Using the records below, find every line that includes "agent" and copy it.

Excerpted records: Begin

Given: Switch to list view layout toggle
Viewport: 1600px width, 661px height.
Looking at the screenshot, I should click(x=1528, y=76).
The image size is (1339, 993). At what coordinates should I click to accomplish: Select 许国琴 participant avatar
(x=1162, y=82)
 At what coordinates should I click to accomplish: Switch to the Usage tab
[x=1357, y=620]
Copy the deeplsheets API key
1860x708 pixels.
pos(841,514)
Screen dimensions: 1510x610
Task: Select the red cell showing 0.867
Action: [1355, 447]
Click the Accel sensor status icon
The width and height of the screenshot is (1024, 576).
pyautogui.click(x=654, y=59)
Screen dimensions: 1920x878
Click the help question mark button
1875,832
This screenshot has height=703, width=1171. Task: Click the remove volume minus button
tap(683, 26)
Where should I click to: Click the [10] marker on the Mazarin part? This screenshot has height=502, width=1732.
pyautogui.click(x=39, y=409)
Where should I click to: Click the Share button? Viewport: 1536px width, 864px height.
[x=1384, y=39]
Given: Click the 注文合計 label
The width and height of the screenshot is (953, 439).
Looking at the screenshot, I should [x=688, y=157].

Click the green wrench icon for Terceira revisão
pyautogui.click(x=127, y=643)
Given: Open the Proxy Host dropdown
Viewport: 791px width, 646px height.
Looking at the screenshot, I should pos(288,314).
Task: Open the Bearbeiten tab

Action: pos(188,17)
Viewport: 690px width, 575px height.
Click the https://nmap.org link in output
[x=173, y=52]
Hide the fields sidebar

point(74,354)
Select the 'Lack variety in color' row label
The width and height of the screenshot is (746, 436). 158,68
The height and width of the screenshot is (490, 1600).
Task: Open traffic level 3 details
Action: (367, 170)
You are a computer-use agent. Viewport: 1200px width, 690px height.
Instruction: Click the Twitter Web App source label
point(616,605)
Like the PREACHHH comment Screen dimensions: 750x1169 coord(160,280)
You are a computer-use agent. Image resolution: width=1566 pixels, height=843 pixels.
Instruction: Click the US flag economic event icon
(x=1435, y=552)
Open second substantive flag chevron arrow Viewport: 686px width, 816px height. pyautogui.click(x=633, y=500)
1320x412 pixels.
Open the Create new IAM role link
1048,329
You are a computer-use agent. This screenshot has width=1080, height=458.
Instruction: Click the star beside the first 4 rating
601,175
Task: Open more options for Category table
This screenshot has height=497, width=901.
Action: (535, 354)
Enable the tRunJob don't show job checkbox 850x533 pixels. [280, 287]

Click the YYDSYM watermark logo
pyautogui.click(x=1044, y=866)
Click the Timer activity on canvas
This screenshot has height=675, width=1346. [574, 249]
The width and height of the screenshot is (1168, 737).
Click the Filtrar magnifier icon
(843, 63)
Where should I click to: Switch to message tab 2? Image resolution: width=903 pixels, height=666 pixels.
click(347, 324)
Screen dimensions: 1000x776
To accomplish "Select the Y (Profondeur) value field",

Excerpted records: End

## Your response
You are a computer-use agent. Viewport: 1200px width, 690px height.
You are a computer-use agent. Image resolution: width=1566 pixels, height=843 pixels.
You are a computer-use agent. This screenshot has width=1080, height=458.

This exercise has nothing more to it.